#### Travail à réaliser:
Répondez aux questions suivantes d'après le texte sur Milee.
1. En quelle année le holding Hopps Group a-t-il rebaptisé l'entreprise Milee ?
2. À quelle date l'entreprise a-t-elle été placée en redressement judiciaire ?
3. Combien d'emplois l'offre de reprise du consortium prévoyait-elle de maintenir ?

#### Extrait source:
◆ ◆ ◆
Le principal concurrent, Mediaposte (filiale de La Poste), a aussi souffert, mais Milee n’a pas brillé pour se sortir de l’ornière. En 2021, l’entreprise, qui opérait encore sous le nom d’Adrexo, est chargée par l’Etat de la distribution de la propagande électorale pour les élections départementales et régionales. De nombreux électeurs ne reçoivent aucune profession de foi. « Les taux de non-distribution des plis au second tour des élections départementales et régionales dans les zones gérées par Adrexo s’élèvent respectivement à 27 % et 42 % », pointe un rapport de l’Assemblée nationale, qui dénonce aussi « de sérieuses incohérences » dans les reportings d’Adrexo, voire des « statistiques fantaisistes ». Le fiasco provoque la résiliation du contrat par l’Etat.

De mal en pis

Un an plus tard, en 2022, le holding Hopps Group, qui détient l’entreprise depuis 2017, tente de lui ouvrir un nouveau chapitre en la rebaptisant Milee. Un repositionnement vers la communication locale « plurimédia » est amorcé, mêlant communication physique, digitale, conseil, datas et monitoring de la performance, selon un communiqué de Hopps. Un magazine sur le pouvoir d’achat est aussi lancé en 2023. « Des bonnes idées, il y en avait, mais pas d’investissement derrière », regrette Sébastien Bernard.

La situation tourne rapidement au vinaigre. En mars 2024, Milee annonce l’arrêt de l’activité de distribution de prospectus publicitaires, en prévision de la possible extension nationale du dispositif Oui pub, et lance un plan social qui vise d’abord 3.500 postes. Ce chiffre grimpe ensuite à plus de 5.000, soit la moitié des effectifs, après le placement en redressement judiciaire de l’entreprise le 30 mai.

Le plan n’a pas le temps d’arriver à son terme et tous les employés connaîtront finalement le même sort. Début septembre, l’offre de reprise par un consortium comprenant les groupes Diffusion Plus, Paragon et Riccobono, qui prévoit le maintien d’environ 2.000 emplois, n’est pas jugée convaincante par le tribunal. Les juges estiment qu’elle ne « remplit pas les conditions légales, notamment en raison des conditions suspensives » exprimées et d’engagements attendus de la part l’Etat. Ils préfèrent mettre un point final à l’histoire de Milee.
◆ ◆ ◆
#### Section des données:

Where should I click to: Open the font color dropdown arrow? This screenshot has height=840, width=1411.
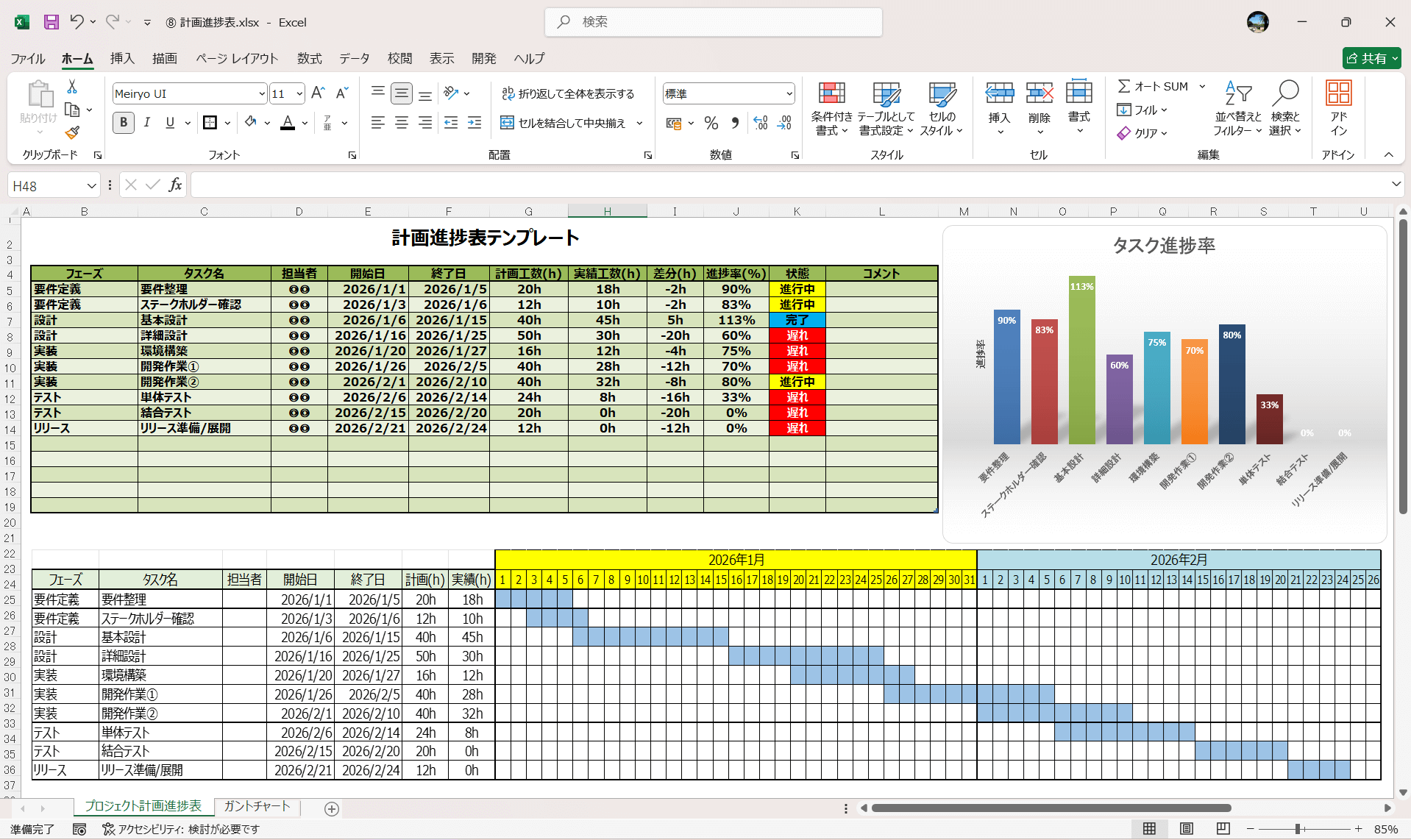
◆ ◆ ◆
#### Résultat:
1. En 2022.
2. Le 30 mai 2024.
3. Environ 2.000 emplois.